Der Gesetzgeber regelt § 540 BGB zur Überlassung von Wohnraum zur Untermiete:
Absatz 1: Der Mieter ist ohne die Erlaubnis des Vermieters nicht berechtigt, den Gebrauch der Mietsache einem Dritten zu überlassen, insbesondere sie weiter zu vermieten. 2Verweigert der Vermieter die Erlaubnis, so kann der Mieter das Mietverhältnis außerordentlich mit der gesetzlichen Frist kündigen, sofern nicht in der Person des Dritten ein wichtiger Grund vorliegt.
Absatz 2: Überlässt der Mieter den Gebrauch einem Dritten, so hat er ein dem Dritten bei dem Gebrauch zur Last fallendes Verschulden zu vertreten, auch wenn der Vermieter die Erlaubnis zur Überlassung erteilt hat.

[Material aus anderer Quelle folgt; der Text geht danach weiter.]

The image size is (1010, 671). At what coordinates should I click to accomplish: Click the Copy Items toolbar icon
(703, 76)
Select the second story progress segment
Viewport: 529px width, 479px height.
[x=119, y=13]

RISIKO des Vermieters: §  540 BGB  regelt, dass ein Mieter grundsätzlich das Kündigungsrecht nach § 540 I 2 BGB hat, wenn der Vermieter die Erlaubnis unberechtigt nicht erteilt. Der Vermieter kann die Erlaubniserteilung verweigern, sofern in der Person des Dritten, der Untermieter sein soll, ein wichtiger Grund vorliegt.

RISIKO des Mieters: Wird vom Mieter die Untervermietung ohne Erlaubnis des Vermieters durchgeführt, ergibt sich nach vorheriger Abmahnung ein Kündigungsrecht nach §§ 543, 573 BGB.

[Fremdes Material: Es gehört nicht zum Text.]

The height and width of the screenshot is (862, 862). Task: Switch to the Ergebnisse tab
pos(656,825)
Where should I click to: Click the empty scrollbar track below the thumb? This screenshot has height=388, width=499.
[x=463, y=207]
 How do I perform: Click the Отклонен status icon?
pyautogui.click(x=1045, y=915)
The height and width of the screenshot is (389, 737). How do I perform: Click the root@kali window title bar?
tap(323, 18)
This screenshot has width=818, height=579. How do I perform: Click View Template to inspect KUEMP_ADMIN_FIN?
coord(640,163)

Dritter im Sinne des § 540 BGB sind nicht nächste Familienangehörige, wie der Ehepartner, gemeinsame Kinder oder ein Lebenspartner.

Die Juristen streiten, ob Schwester, Bruder, Eltern, Schwiegermutter, Schwiegersohn, Schwiegertochter, Schwägerin, Schwager, Stiefsohn, Verlobte eines Kindes, Freund der Tochter oder Enkel Dritte im Sinne der Vorschrift sind.

Der Lebensgefährte des Mieters oder der Mieterin ist grundsätzlich auch Dritter. Aber in der Absicht  „Bildung einer nichtehelichen Lebensgemeinschaft„, wird in der Regel ein berechtigtes Interesse zu sehen sein. Der Vermieter hat die Erlaubnis zu erteilen. Für Wohnraum sind aber die Sondereregungen des § 553 BGB zu berücksichtigen.

Alle anderen Personen sind „Dritter“ im Sinne des § 540 BGB und es muss eine Erlaubnis des Vermieters vorliegen.

Achtung: Beim Gewerberaummietvertrag ist zusätzlich zu prüfen, ob der Mietvertrag nicht Sonderregelungen zur Untervermietung enthält,  ob die Untervermietung eventuell an eine Nutzungsänderung gebunden ist.

Der Vermieter muss alle relevanten Informationen zum „Untervermieter“ erhalten, die ihn in die Lage versetzen, zu prüfen, ob ein wichiger Grund vorliegt oder nicht.

Insbesondere ist die Person des beabsichtigten, konkreten Untermieters (persönliche Daten, wie Name, Adresse, Geburtsdatum, Beruf bzw. Gewerbe) anzugeben sowie die  Bedingungen, die zwischen Mieter und Untermieter vereinbart werden sollen ( zumindest betreffend Nutzungsart, Miethöhe, Laufzeit, etwaige Kündigungsmöglichkeit und Übernahme einer Betriebspflicht). Der Umfang der Auskunft richtet sich nach dem jeweiligen Einzelfall, so können auch Angaben zu Hobbys (Klavierspieler – 5 Std. täglich) relevant sein.